- EXERCISE REQUIREMENTS -
Reproduce the records exactly through the line with "Task: Click the 联系电话 column header".

- GIVEN DATA -
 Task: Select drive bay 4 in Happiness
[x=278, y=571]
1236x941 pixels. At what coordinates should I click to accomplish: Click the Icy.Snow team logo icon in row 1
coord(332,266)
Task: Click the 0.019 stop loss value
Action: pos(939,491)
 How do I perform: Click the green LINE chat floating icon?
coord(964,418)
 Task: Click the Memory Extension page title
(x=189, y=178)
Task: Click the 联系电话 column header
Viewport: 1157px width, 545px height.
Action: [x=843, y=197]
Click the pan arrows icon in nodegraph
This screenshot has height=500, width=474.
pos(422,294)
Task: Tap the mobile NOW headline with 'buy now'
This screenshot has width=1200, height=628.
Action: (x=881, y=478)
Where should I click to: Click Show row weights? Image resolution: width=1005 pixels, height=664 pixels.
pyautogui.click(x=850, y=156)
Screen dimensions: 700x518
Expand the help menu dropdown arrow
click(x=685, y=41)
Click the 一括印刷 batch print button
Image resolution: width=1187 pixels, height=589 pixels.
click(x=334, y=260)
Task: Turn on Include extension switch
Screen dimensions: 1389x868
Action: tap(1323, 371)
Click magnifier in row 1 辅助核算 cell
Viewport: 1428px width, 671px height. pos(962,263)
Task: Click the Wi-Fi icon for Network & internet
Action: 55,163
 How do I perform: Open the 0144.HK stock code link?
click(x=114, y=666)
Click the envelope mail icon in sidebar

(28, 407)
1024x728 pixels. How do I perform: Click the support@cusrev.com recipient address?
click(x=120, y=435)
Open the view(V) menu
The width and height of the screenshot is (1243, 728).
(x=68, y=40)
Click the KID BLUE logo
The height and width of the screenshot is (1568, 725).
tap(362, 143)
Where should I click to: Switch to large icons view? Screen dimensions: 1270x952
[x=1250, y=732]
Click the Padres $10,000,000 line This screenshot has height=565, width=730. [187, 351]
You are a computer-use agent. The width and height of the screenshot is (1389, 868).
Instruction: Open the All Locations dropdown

- EXERCISE SOLUTION -
 Task: Select drive bay 4 in Happiness
[x=278, y=571]
1236x941 pixels. At what coordinates should I click to accomplish: Click the Icy.Snow team logo icon in row 1
coord(332,266)
Task: Click the 0.019 stop loss value
Action: pos(939,491)
 How do I perform: Click the green LINE chat floating icon?
coord(964,418)
 Task: Click the Memory Extension page title
(x=189, y=178)
Task: Click the 联系电话 column header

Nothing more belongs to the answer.